### Data
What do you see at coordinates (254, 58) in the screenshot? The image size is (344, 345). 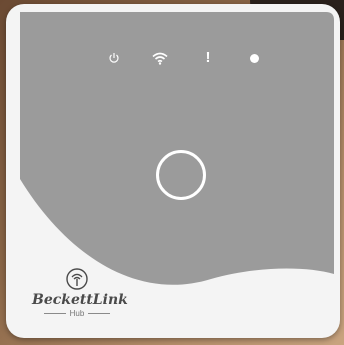 I see `status-dot-icon` at bounding box center [254, 58].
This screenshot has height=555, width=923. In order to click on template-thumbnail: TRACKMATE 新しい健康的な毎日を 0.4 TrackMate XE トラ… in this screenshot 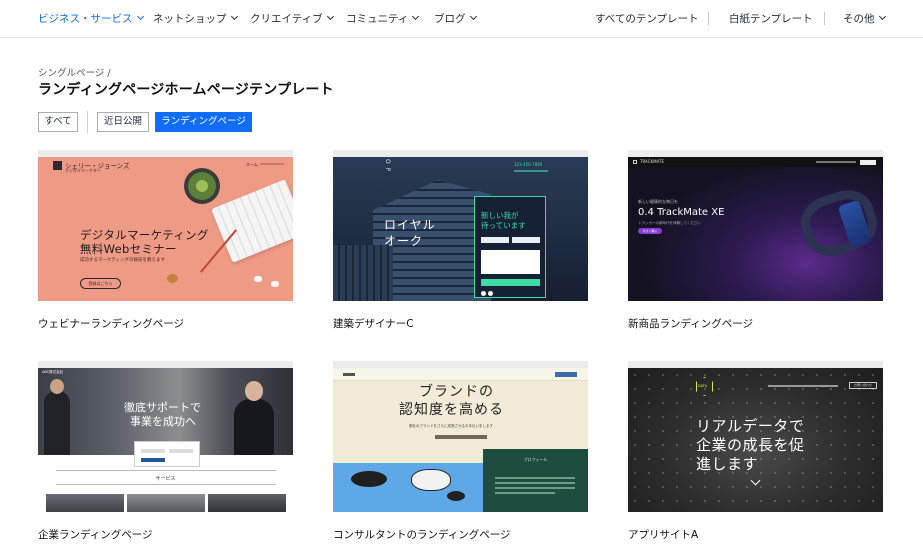, I will do `click(756, 226)`.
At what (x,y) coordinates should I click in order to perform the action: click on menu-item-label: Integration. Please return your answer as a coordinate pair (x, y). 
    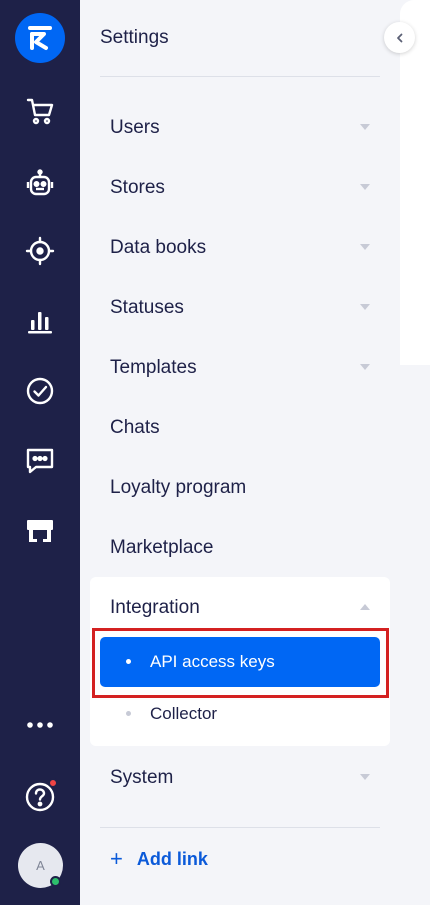
    Looking at the image, I should click on (155, 608).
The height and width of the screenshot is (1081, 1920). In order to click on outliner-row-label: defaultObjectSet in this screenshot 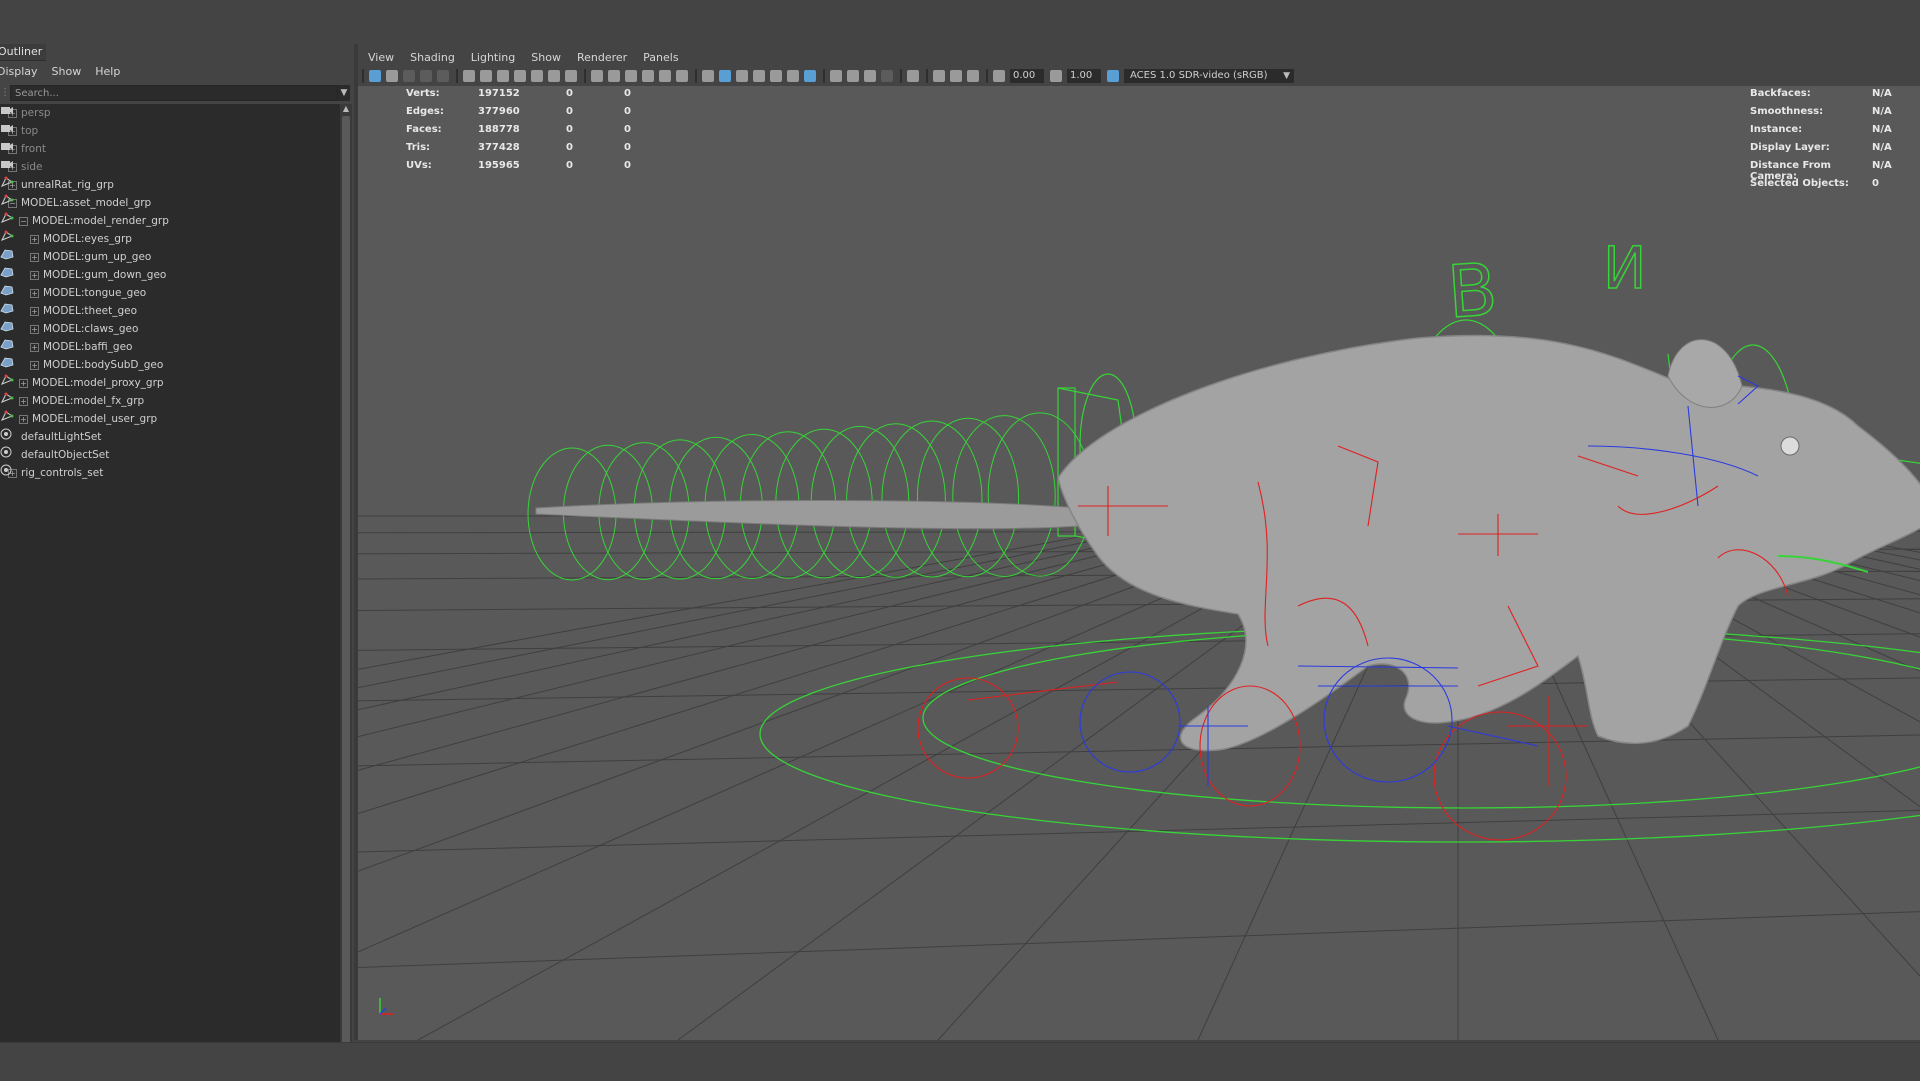, I will do `click(66, 455)`.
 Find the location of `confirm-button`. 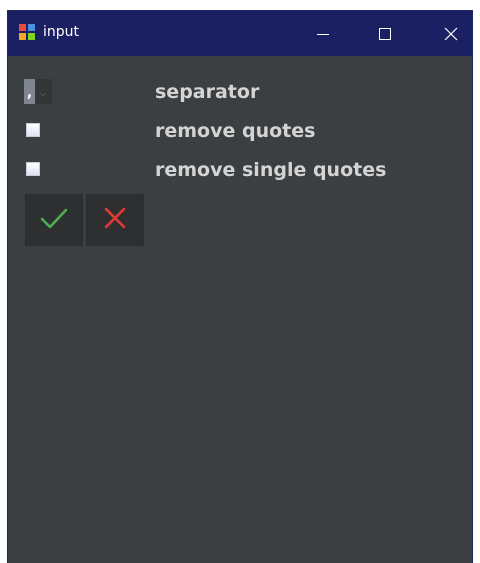

confirm-button is located at coordinates (54, 220).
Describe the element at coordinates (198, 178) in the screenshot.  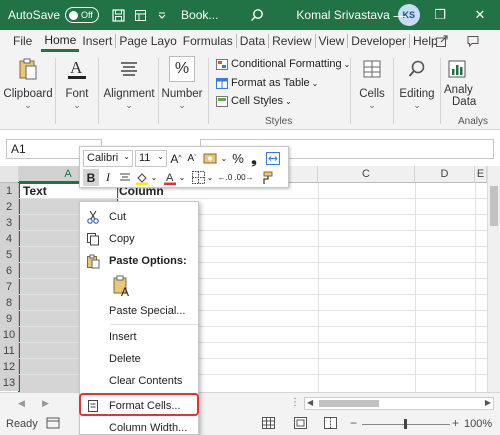
I see `borders-icon` at that location.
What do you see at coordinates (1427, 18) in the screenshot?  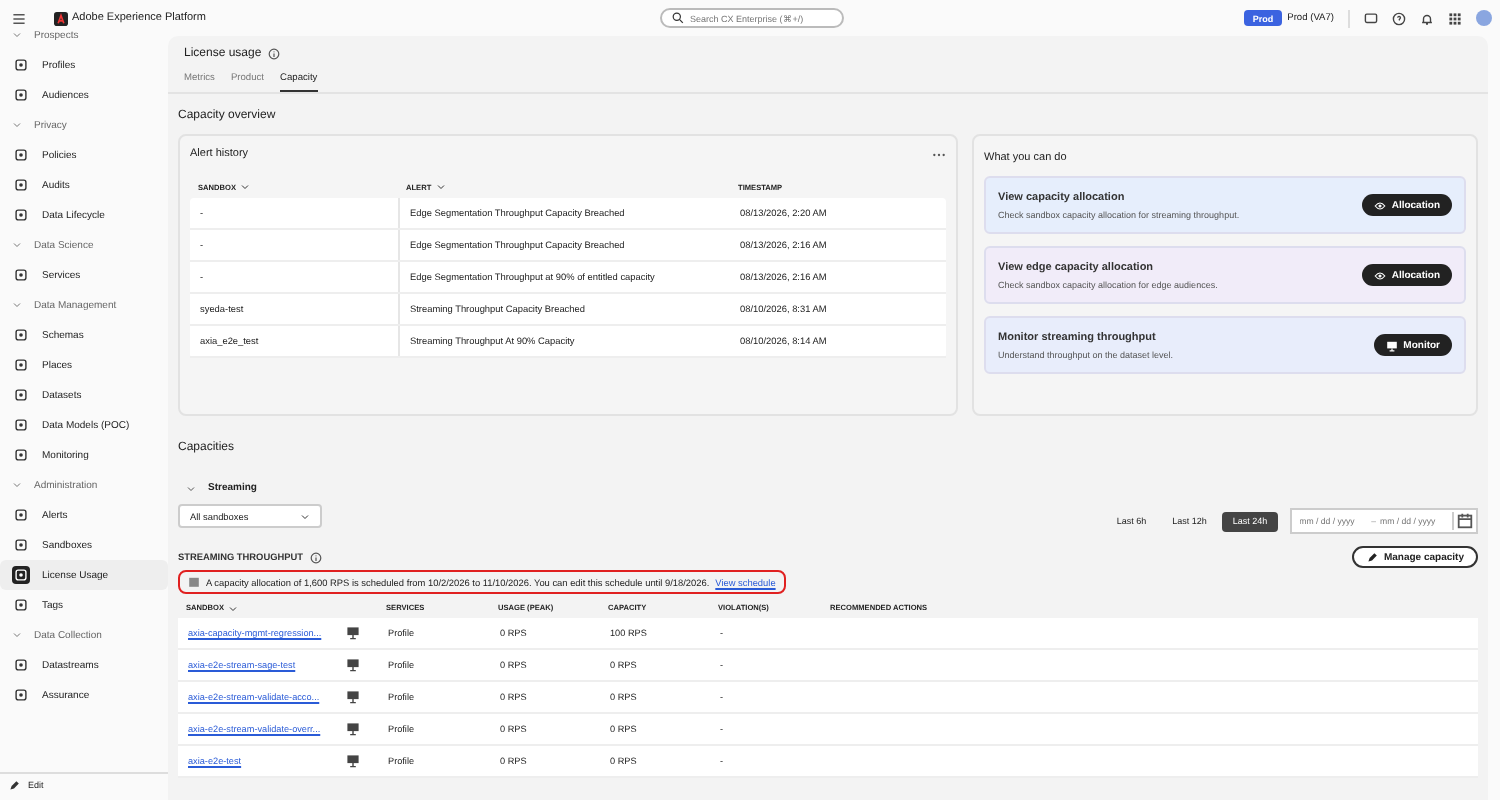 I see `notification-icon` at bounding box center [1427, 18].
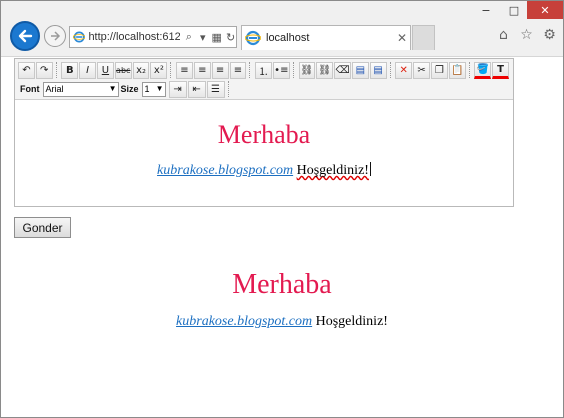  I want to click on toolbar-row-font: Font Arial ▼ Size 1 ▼ ⇥ ⇤ ☰, so click(264, 89).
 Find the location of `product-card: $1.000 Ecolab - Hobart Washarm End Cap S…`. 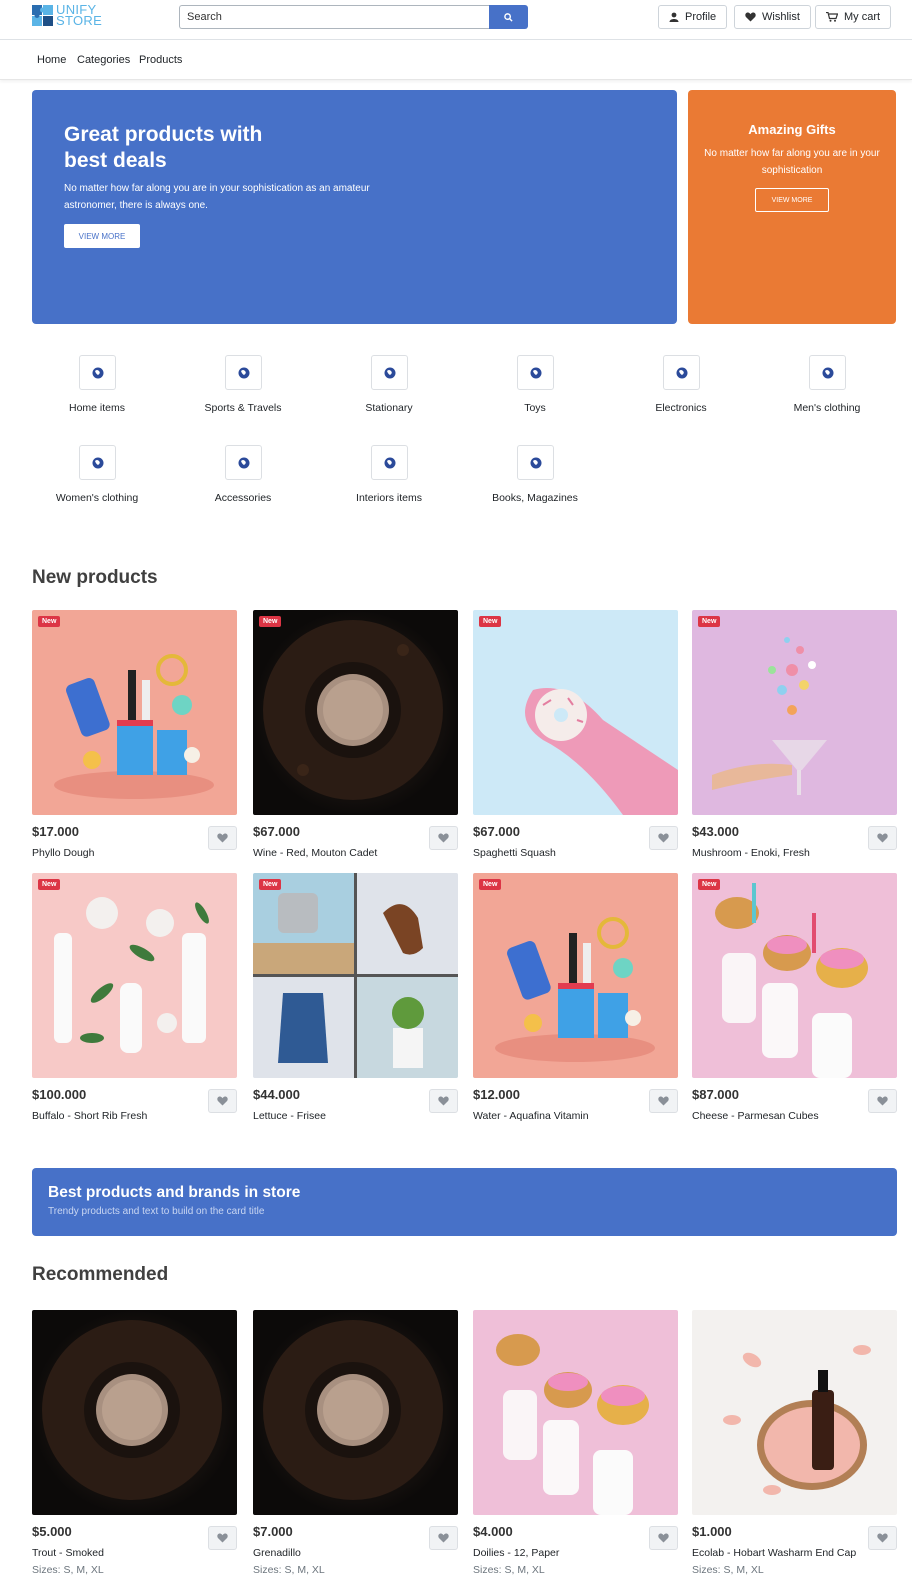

### Request
Count the lines in the data above that contain the string "should", treating uppercase and lowercase as different, and reply with the number alone.

### Solution to this task
2